(Rows of pointing data)
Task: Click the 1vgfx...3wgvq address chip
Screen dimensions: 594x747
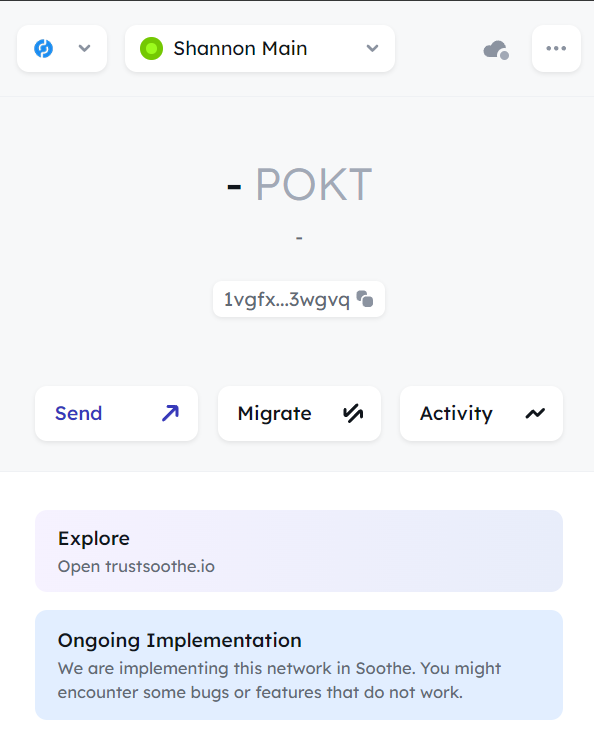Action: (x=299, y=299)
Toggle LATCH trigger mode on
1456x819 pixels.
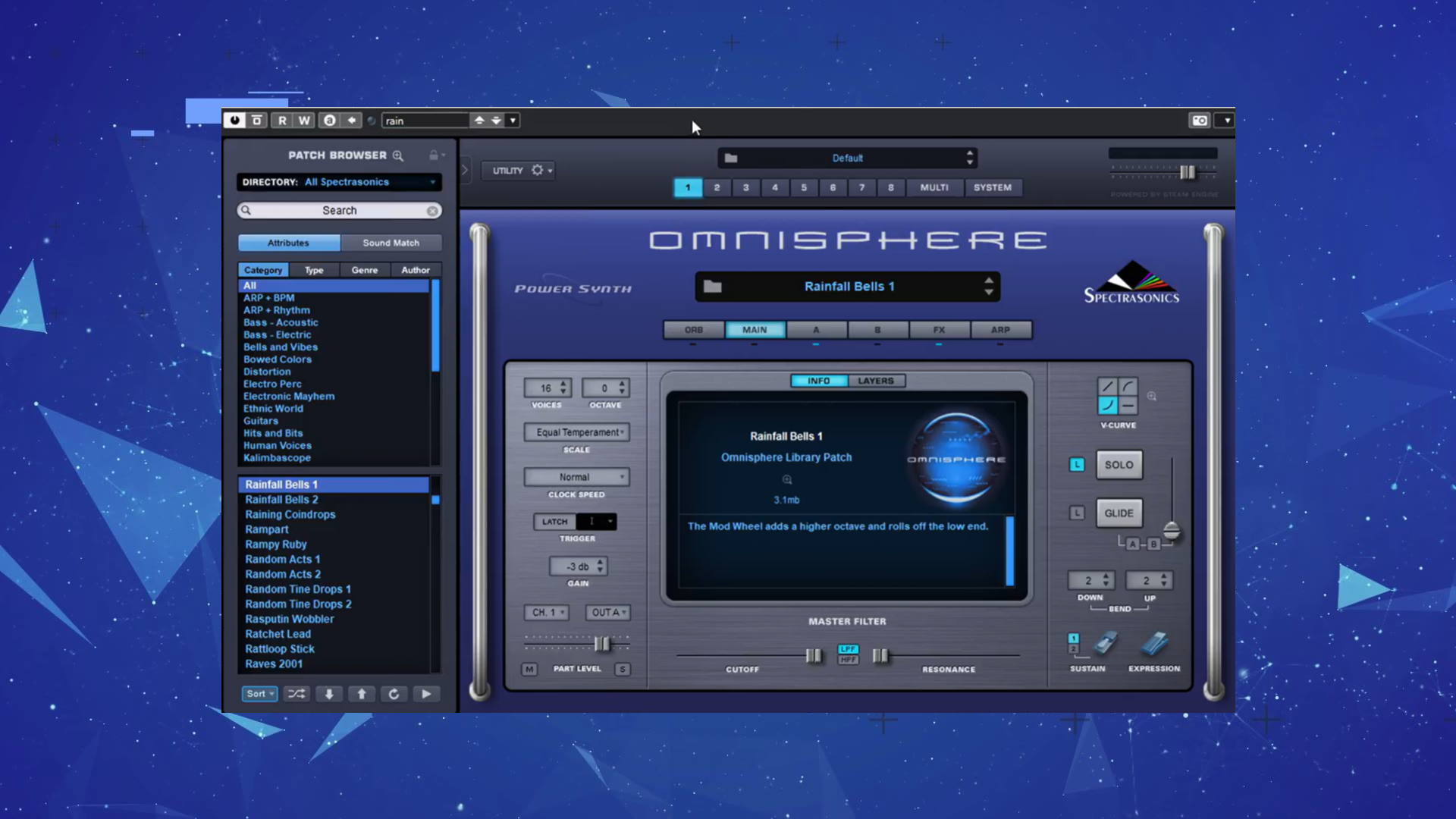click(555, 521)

Stated exercise — Extract every line of the data above word for word, omitting the pictures.

Answer to the problem —
Task: Click the 1vgfx...3wgvq address chip
Screen dimensions: 594x747
Action: (x=299, y=299)
Toggle LATCH trigger mode on
1456x819 pixels.
click(555, 521)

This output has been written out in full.